- Rússia intensifica a guerra psicológica contra a Finlândia, usando a história como arma para delegitimar o país e justificar pressões.
- Dmitry Medvedev, ex-presidente, voltou a atacar a Finlândia, citando a relação histórica e chamando Finns de “Russophobes” para justificar ações russas.
- Em 2023, a Finlândia ingressou na Organização do Tratado do Atlântico Norte (NATO), o que segundo Moscou agrava a hostilidade e pode abrir caminho para retaliações.
- A ofensiva envolve também campanhas de mídia, ameaças públicas e ataques a infraestruturas submarinas, já acompanhados de ações legais e desinformação histórica.
- Estudos recentes na região alertam para um esforço contínuo de propaganda histórica russa, buscando justificar imposição de medidas e fomentar desconfiança interna na Finlândia.
O Kremlin intensificou a guerra psicológica contra a Finlândia, recorrendo à história como arma de pressão. Em vez de abrir fogo, Moscou busca delegitimar Helsinki e justificar retaliações futuras, segundo análises especializadas.
A escalada ganhou contornos públicos com Dmitry Medvedev, ex-presidente russo, que criticou a independência finlandesa de 1917 e acusou Helsínquia de anti-Rússia. A mensagem ocorreu após o foco dar-se a declarações finlandesas sobre o futuro da relação com a Rússia.
Paralelamente, uma nova ofensiva de retórica associou Finlândia a políticas pró-ocidentais após a adesão à Otan em 2023, ampliando o espectro de acusações. Medvedev mencionou um suposto “direito” de Moscou agir contra Finlandia diante de supostas hostilidades.
Contexto histórico
Especialistas argumentam que a Rússia usa a historiografia para moldar consenso interno e justificar ações externas. Observadores apontam que a narrativa do passado busca legitimar pressões e disputas territoriais no presente.
Ações e retórica recentes
A Rússia divulgou versões ampliadas de materiais que descrevem Finlandia como estado ilusório, impulsionando acusações de russofobia. Líderes e diplomatas russos participaram de declarações que reforçam a ideia de que Helsinki desrespeita acordos históricos.
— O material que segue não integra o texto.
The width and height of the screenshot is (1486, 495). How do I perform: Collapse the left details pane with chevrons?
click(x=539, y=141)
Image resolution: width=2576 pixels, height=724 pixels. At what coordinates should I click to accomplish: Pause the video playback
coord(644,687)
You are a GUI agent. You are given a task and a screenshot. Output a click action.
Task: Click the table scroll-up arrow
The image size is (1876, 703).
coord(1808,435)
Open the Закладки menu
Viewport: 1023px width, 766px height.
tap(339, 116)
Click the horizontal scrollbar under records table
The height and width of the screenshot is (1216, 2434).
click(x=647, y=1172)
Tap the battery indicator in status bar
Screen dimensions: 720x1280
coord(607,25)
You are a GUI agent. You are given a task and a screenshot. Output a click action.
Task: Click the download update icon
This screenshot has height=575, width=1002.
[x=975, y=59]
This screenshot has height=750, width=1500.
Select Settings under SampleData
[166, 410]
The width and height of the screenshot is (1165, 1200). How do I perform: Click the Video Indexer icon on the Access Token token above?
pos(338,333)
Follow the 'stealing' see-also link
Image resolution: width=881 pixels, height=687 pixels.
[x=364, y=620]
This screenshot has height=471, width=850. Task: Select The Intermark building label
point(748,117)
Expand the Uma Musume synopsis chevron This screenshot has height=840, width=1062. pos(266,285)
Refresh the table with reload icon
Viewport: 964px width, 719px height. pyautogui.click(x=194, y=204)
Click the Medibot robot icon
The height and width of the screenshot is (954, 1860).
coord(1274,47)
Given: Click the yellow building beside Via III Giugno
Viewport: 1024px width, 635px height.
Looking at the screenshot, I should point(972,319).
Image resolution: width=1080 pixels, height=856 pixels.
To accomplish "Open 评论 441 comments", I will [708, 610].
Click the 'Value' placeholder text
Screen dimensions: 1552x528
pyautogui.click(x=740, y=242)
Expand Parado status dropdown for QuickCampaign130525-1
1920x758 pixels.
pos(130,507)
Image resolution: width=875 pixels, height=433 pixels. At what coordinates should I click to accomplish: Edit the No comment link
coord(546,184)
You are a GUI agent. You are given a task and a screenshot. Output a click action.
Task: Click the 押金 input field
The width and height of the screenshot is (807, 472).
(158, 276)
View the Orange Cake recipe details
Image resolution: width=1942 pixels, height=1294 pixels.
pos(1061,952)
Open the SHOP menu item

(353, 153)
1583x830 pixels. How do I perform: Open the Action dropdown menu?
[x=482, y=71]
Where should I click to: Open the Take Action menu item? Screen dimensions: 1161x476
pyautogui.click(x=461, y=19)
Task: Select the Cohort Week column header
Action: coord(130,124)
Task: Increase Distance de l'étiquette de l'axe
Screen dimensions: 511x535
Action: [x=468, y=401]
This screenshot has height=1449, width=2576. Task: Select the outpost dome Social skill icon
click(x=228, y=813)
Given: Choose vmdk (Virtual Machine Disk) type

Reação e desdobramentos na Finlândia
Autoridades finlandesas mantêm postura firme, com discursos que enfatizam a importância de alianças e soberania. Relatos sobre incidentes no leito do mar, envolvendo cabos de telecomunicações, são investigados pela Guarda de Fronteira finlandesa como possíveis crimes graves.
Perspectiva regional
Estudos recentes de pesquisadores suecos destacam uma campanha de desinformação e ações legais para criar uma base jurídica que sustente reivindicações contra Finlândia e, potencialmente, contra Suécia. Analysts alertam para o impacto na segurança regional.
Cenário para o futuro
Analistas apontam que Moscou pode elevar a ofensiva para incluir ações simbólicas em território finlandês, como ataques a memoriais ou monitorização de manifestações, com o objetivo de criar sensação de instabilidade e justificar medidas de defesa.